_Text shown_
######
Shirley and Dennis Wendlandt can put a case of a mistaken license plate behind them. The Washington state Department of Transportation has dismissed its claim against the couple. (FILE)

It’s a happy ending for Dennis and Shirley Wendlandt.

The DOT will NOT be going after this humble Spokane couple for $53.10 in unpaid fines and a toll fee dating back to Nov. 5.

By DOT, I mean the Washington state Department of Transportation, of course.

But what a switcheroo.

For months, the mammoth bureaucracy’s point of view was that the Wendlandt case was open and shut up and pay us.

After all, a cargo trailer bearing a license plate registered to Dennis Wendlandt (5811-VL) was photographed going across the 520 bridge near Seattle.

Dennis tried to explain that his trailer had been moored for years outside his pink cinderblock home in the West Central neighborhood.

All that got him was a notice that his appeal had been denied and fines that were rising faster than soybean futures.

Ah, but that was then.

The DOT is now more agreeable than a Vegas call girl.
######
_Records shown_
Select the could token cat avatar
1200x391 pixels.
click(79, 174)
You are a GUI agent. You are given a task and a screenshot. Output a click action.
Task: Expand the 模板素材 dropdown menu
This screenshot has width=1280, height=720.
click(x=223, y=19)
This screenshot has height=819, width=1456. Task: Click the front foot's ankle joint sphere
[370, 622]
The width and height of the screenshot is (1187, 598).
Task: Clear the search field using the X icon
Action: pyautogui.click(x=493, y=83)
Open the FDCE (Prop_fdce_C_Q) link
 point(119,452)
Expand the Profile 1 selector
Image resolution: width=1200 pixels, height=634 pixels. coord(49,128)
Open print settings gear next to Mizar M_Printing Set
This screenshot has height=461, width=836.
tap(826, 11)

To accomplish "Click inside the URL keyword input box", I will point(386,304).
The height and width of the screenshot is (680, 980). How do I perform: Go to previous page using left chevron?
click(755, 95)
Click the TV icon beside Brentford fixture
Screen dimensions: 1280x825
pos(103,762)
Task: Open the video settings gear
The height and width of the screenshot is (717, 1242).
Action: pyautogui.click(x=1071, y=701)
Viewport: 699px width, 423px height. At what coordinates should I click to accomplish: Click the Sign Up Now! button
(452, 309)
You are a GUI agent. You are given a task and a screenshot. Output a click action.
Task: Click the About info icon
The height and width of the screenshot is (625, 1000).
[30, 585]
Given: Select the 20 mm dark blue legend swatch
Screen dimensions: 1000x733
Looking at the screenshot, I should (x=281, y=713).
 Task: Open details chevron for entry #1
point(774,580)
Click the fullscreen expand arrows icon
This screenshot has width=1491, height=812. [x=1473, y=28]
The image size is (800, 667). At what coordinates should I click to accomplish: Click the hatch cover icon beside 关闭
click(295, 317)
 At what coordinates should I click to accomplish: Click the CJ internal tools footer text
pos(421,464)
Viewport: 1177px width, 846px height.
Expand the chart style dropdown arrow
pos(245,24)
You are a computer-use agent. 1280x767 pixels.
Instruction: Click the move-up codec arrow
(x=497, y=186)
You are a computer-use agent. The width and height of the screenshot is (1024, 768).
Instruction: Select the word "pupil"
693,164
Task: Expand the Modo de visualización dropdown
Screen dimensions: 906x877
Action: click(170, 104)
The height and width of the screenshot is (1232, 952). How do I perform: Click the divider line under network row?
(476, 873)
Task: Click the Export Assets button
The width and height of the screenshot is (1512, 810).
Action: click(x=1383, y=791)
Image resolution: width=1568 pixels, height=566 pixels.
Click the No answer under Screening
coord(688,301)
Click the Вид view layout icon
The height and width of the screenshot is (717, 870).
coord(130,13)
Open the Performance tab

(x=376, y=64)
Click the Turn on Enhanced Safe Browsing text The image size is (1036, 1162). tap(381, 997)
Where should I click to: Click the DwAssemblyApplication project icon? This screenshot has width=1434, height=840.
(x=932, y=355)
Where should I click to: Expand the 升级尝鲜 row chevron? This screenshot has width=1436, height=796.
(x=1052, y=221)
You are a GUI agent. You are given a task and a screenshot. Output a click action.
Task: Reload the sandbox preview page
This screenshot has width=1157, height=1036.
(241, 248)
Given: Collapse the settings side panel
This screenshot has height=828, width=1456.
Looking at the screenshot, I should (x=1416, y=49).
######
_Task objective_
Reproduce the passage of the toll-fine story between "For months, the" and "West Central neighborhood.", inclusive.

_Response to the task_
For months, the mammoth bureaucracy’s point of view was that the Wendlandt case was open and shut up and pay us.

After all, a cargo trailer bearing a license plate registered to Dennis Wendlandt (5811-VL) was photographed going across the 520 bridge near Seattle.

Dennis tried to explain that his trailer had been moored for years outside his pink cinderblock home in the West Central neighborhood.